Task:
A single number is the answer: the count of lines in these records with "TORALDO" in them.

Entries taken from a collection

————

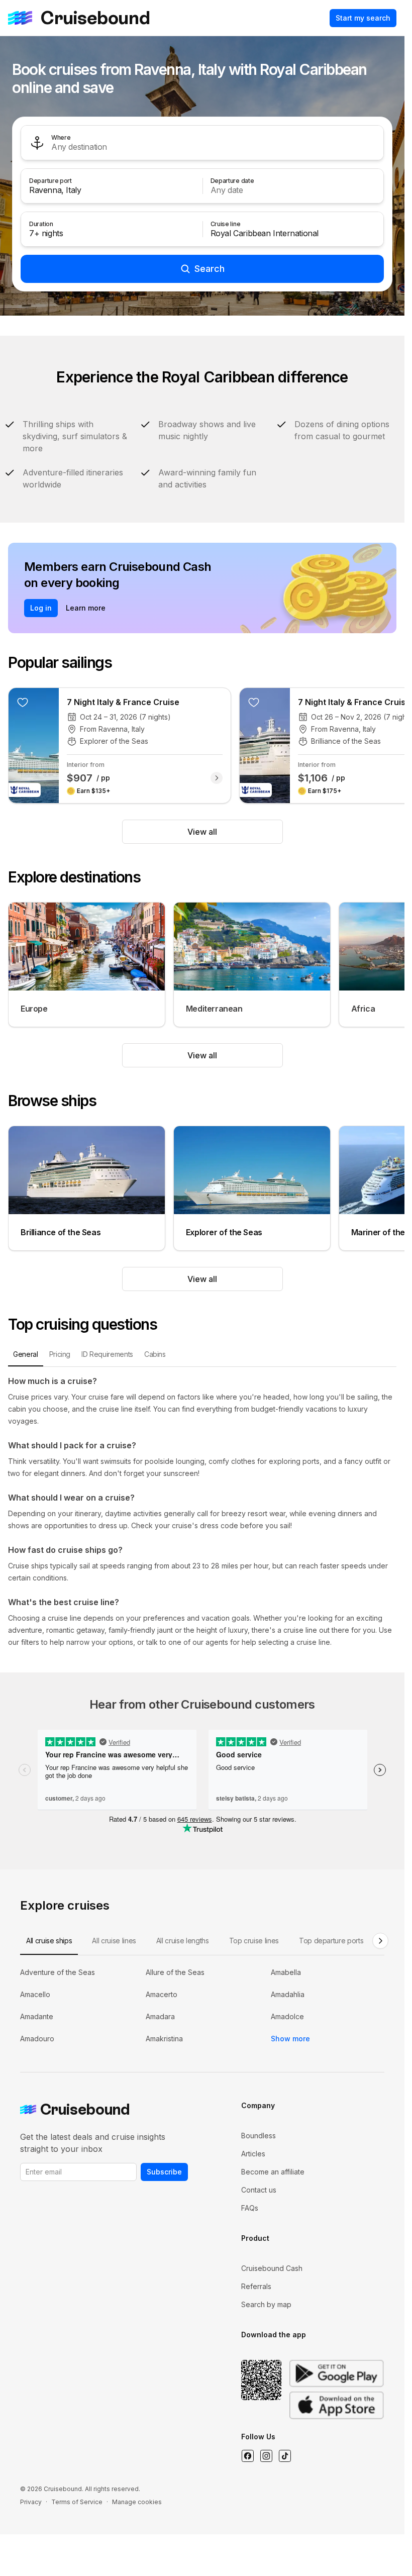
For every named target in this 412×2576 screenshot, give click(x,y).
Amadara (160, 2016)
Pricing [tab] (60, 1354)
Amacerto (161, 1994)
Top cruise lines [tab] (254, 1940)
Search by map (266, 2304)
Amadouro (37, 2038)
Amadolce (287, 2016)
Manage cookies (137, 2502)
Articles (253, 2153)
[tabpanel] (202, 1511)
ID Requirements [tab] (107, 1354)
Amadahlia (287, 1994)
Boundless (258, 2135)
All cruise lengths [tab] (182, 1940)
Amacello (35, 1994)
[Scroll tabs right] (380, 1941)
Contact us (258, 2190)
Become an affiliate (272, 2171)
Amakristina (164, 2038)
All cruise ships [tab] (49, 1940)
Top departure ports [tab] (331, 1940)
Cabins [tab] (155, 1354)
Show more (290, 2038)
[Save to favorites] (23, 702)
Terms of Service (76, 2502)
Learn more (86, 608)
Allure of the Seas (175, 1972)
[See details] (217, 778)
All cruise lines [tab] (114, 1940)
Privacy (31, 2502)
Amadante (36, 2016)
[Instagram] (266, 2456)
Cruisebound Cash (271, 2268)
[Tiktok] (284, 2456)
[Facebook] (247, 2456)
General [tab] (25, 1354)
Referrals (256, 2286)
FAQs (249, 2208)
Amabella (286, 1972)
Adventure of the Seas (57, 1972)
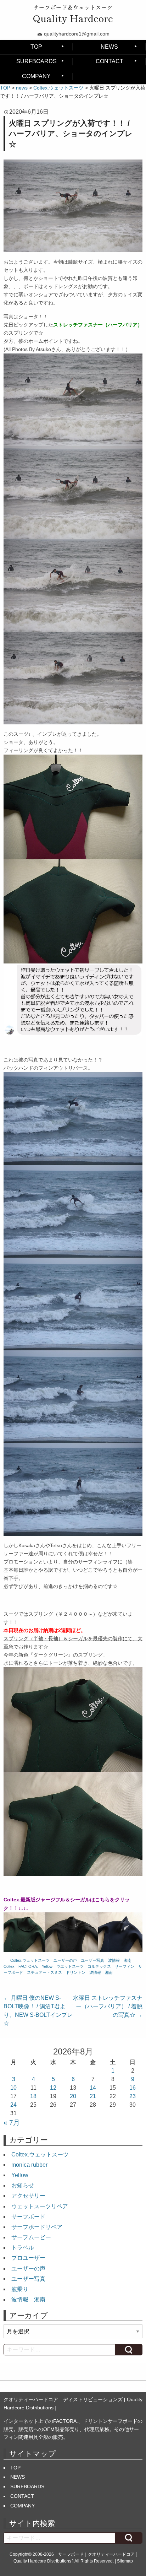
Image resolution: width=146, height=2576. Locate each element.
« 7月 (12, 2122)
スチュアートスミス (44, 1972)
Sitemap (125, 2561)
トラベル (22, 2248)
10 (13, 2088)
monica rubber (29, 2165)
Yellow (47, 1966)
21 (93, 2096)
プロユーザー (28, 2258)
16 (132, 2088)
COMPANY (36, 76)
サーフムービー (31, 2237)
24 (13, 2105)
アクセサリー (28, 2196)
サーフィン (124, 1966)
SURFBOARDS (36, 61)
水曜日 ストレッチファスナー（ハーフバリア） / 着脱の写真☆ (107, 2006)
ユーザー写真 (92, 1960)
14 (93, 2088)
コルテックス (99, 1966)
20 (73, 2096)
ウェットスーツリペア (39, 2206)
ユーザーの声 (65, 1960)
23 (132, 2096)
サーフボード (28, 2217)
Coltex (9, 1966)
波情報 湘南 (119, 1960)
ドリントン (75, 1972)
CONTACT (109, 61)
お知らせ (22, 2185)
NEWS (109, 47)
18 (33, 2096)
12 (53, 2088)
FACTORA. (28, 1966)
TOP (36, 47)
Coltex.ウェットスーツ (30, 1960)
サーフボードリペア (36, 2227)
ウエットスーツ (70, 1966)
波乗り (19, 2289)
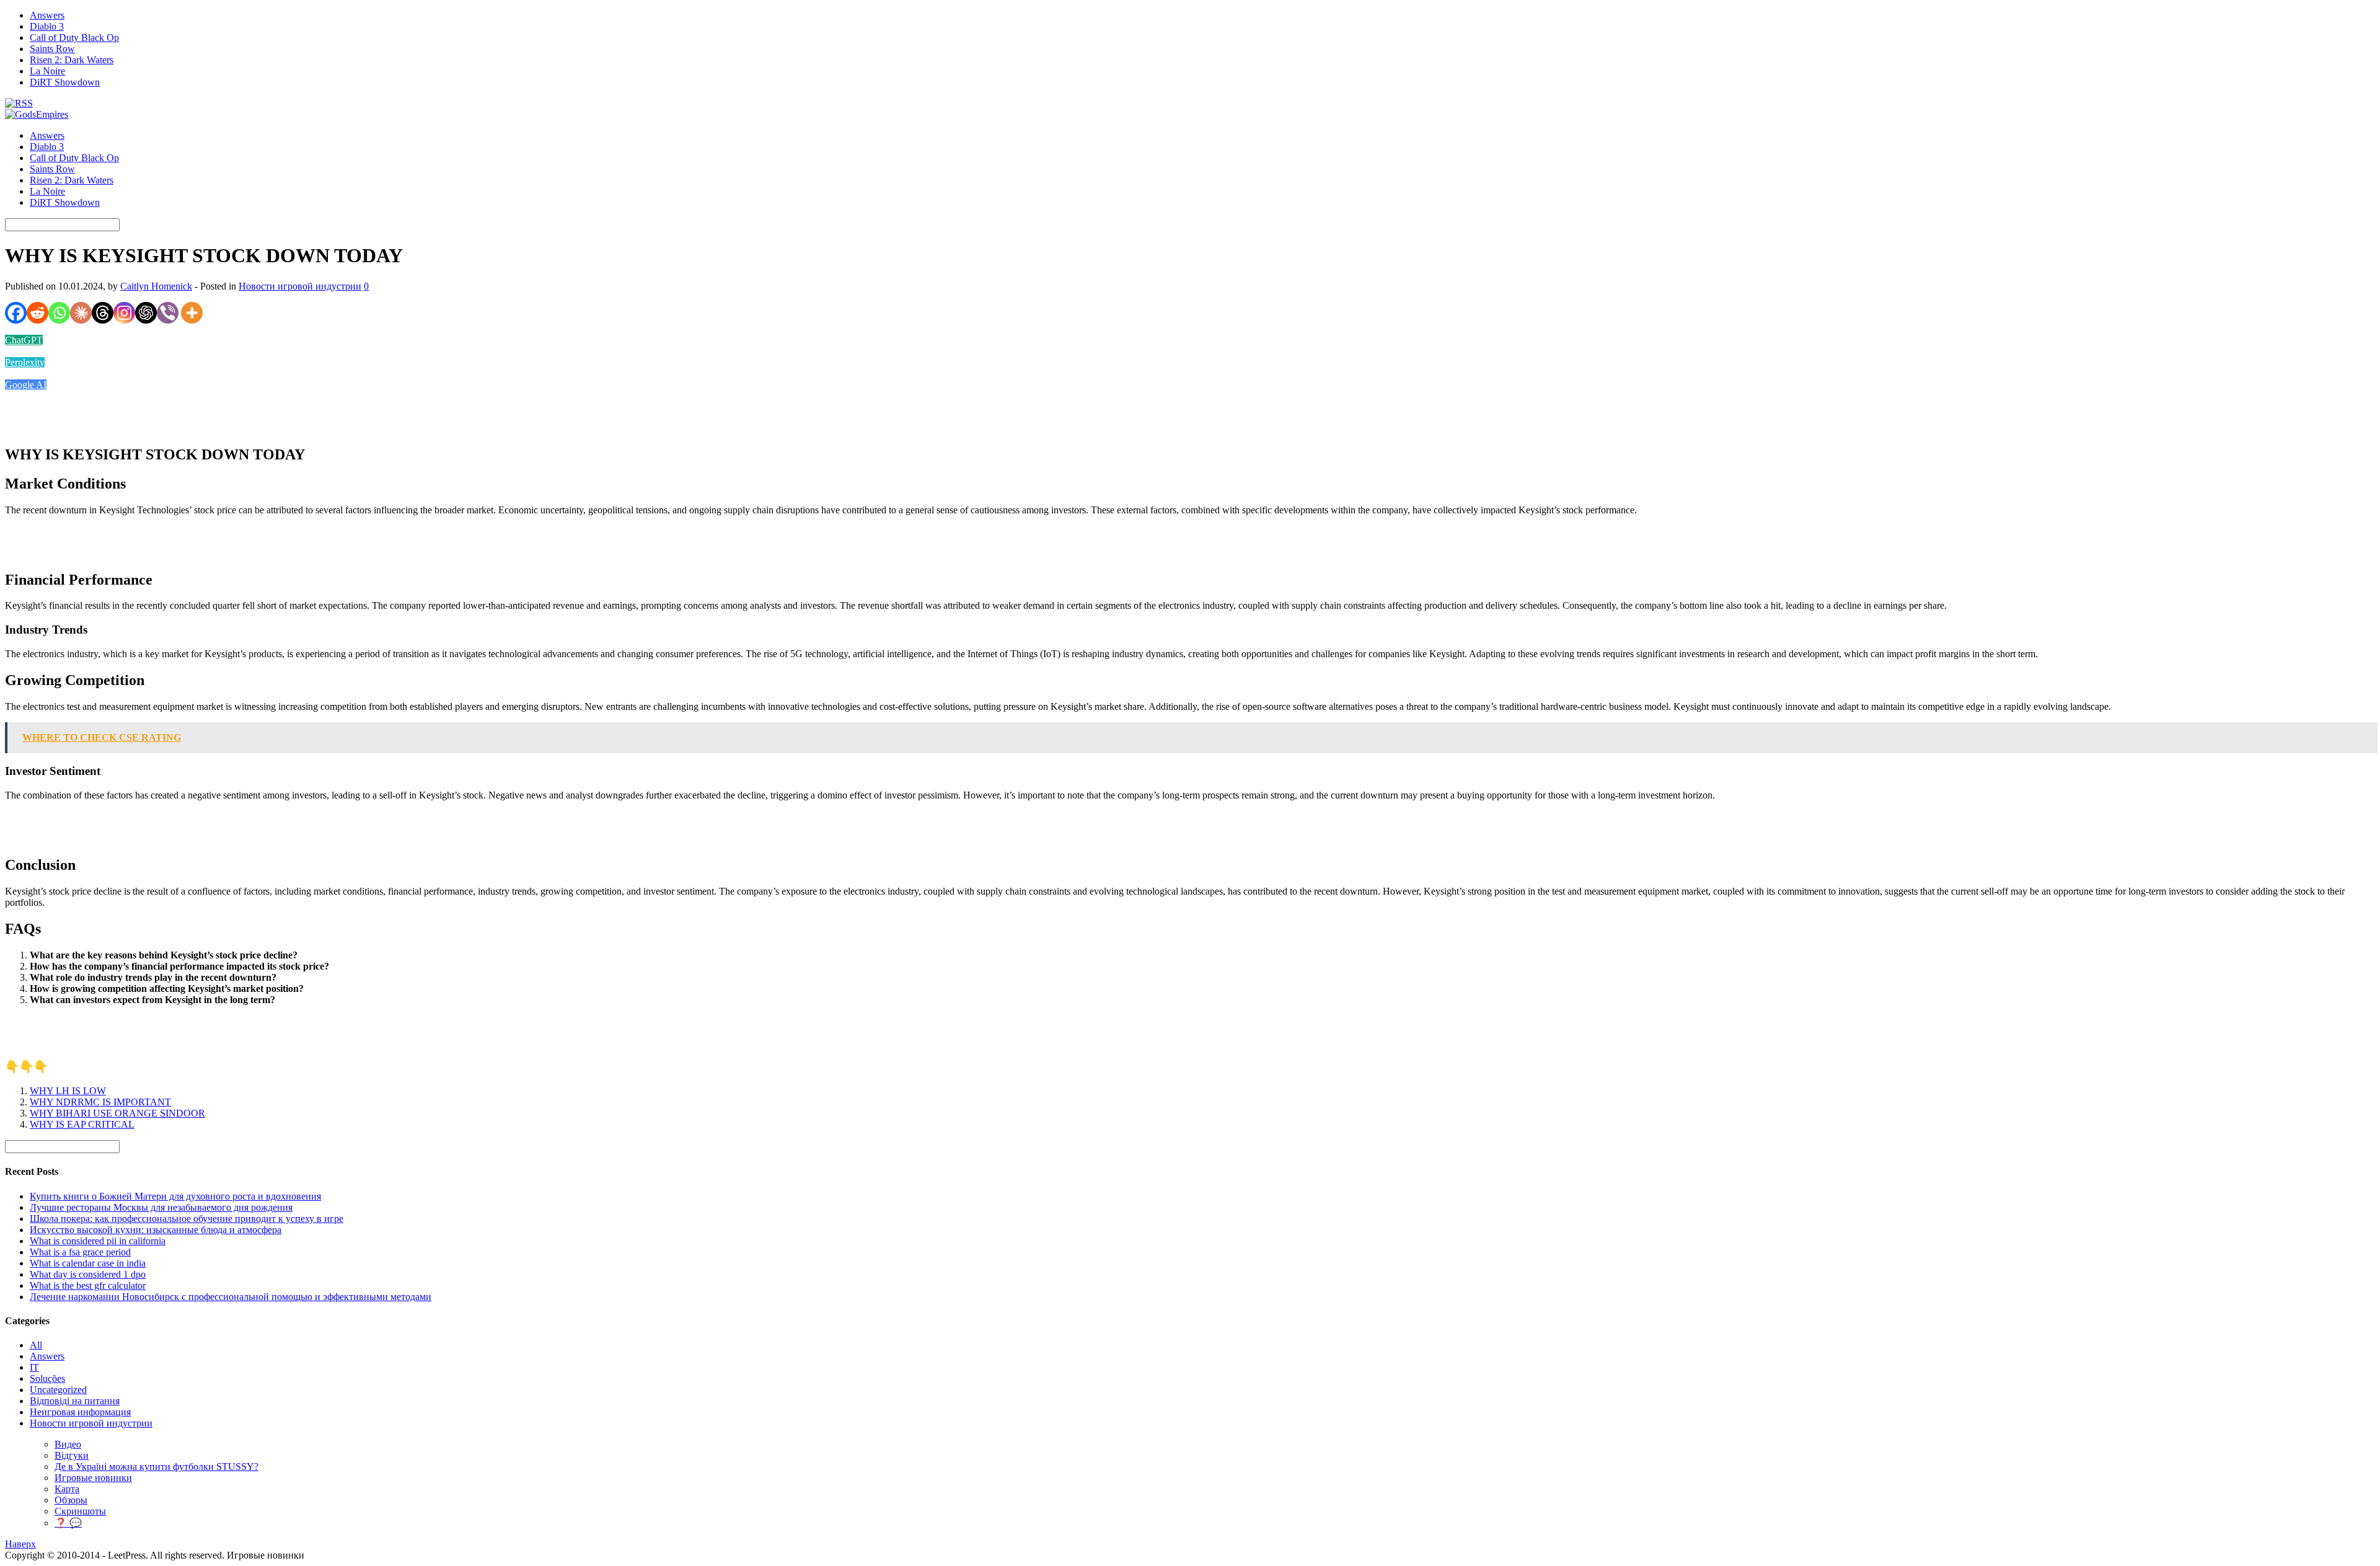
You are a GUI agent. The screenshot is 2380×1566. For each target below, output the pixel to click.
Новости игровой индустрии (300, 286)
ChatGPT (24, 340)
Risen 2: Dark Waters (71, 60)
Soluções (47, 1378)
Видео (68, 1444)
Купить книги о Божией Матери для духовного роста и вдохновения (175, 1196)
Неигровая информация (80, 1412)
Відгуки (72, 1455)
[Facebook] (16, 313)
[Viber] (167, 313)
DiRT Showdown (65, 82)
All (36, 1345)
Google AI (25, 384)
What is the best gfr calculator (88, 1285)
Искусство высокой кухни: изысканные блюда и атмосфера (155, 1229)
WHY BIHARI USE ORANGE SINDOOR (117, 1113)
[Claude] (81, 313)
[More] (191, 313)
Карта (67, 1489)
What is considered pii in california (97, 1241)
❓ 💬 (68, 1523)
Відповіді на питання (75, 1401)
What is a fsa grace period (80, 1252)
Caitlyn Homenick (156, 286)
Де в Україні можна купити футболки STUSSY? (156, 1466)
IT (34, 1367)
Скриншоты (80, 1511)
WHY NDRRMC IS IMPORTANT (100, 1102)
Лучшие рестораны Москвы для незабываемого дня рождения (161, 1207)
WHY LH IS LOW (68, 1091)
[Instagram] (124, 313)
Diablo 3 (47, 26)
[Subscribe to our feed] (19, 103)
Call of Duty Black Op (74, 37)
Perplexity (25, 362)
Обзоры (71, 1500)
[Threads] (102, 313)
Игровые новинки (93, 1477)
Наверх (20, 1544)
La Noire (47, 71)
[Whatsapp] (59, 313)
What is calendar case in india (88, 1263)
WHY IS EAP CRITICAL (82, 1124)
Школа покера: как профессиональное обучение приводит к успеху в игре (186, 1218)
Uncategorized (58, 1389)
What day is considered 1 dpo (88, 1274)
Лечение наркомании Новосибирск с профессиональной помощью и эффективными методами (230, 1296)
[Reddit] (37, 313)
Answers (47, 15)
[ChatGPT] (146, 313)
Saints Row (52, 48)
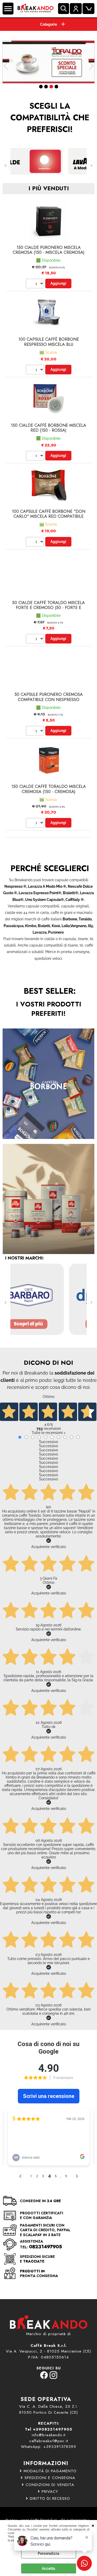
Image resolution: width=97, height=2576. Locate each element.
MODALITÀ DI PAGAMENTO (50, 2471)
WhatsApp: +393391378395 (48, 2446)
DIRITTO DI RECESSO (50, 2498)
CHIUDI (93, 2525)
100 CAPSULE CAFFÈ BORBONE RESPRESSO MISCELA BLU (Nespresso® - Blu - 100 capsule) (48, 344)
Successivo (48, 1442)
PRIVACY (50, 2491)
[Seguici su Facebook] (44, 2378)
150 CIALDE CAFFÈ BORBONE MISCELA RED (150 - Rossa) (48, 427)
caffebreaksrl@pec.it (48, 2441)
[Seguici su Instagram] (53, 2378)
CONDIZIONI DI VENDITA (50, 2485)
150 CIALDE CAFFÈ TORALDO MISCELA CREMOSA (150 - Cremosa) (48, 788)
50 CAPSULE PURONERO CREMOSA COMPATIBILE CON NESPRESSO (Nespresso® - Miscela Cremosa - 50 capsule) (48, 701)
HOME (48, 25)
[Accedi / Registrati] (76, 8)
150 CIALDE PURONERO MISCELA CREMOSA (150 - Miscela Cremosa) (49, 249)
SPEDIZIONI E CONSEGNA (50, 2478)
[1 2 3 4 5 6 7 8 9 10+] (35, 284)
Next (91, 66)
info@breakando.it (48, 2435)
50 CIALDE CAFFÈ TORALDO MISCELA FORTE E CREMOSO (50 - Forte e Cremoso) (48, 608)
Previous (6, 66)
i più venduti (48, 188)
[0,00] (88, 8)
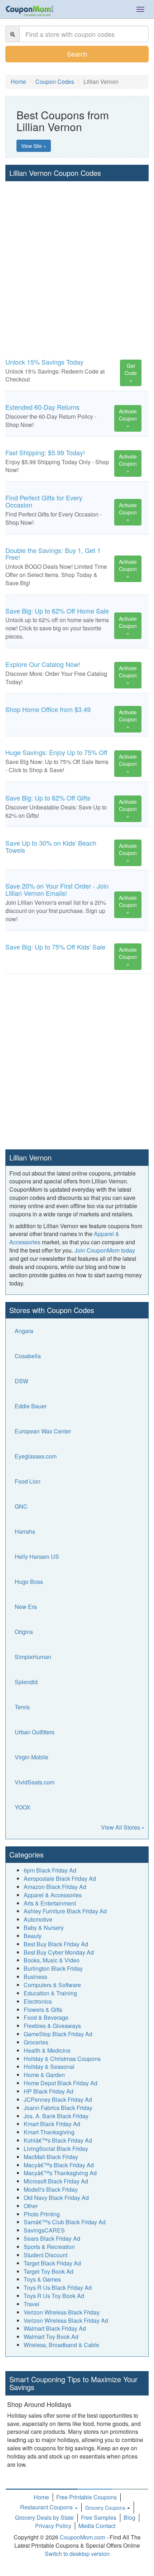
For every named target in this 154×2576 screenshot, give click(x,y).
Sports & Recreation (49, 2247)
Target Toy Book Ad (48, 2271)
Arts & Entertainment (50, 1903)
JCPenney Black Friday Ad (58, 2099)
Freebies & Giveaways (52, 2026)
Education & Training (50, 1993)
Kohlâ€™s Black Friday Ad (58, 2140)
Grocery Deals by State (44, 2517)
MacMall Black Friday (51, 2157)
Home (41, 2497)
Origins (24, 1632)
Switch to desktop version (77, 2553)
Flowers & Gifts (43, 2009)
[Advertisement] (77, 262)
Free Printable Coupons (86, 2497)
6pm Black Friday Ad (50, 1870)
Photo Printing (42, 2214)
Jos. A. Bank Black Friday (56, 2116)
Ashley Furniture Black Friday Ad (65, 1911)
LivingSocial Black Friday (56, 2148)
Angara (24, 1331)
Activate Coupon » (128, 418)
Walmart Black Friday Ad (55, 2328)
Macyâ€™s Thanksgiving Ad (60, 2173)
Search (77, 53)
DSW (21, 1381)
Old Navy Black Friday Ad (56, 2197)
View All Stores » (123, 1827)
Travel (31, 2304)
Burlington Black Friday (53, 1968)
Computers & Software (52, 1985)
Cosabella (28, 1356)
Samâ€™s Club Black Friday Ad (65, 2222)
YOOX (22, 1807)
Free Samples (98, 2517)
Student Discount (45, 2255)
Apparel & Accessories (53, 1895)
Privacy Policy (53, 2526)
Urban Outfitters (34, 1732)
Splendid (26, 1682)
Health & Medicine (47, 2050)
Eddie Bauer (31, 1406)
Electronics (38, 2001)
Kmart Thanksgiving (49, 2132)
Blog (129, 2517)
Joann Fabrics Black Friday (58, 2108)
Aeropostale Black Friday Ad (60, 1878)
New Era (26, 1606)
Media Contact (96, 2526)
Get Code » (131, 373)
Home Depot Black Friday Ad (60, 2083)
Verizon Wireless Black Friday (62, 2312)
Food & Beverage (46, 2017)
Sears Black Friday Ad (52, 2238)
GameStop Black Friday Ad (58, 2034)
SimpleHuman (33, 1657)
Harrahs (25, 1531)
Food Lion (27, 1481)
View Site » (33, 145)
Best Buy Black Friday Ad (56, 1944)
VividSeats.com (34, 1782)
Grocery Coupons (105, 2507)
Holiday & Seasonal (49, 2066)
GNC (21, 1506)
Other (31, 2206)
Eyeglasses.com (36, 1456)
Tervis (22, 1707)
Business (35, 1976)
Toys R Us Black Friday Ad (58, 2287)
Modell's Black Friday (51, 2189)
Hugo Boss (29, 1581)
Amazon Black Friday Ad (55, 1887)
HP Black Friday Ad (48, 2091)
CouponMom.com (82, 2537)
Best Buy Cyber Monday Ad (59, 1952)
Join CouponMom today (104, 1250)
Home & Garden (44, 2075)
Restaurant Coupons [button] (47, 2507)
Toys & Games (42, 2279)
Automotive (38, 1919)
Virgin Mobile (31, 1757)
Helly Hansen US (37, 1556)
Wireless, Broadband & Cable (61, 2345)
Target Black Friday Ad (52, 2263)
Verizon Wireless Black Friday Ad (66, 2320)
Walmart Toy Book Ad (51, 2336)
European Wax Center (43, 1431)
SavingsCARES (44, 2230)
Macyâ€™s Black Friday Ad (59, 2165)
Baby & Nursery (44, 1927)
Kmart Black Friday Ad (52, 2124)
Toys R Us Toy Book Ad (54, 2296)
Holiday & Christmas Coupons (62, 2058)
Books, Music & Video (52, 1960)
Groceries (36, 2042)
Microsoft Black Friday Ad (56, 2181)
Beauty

————

Reply:
2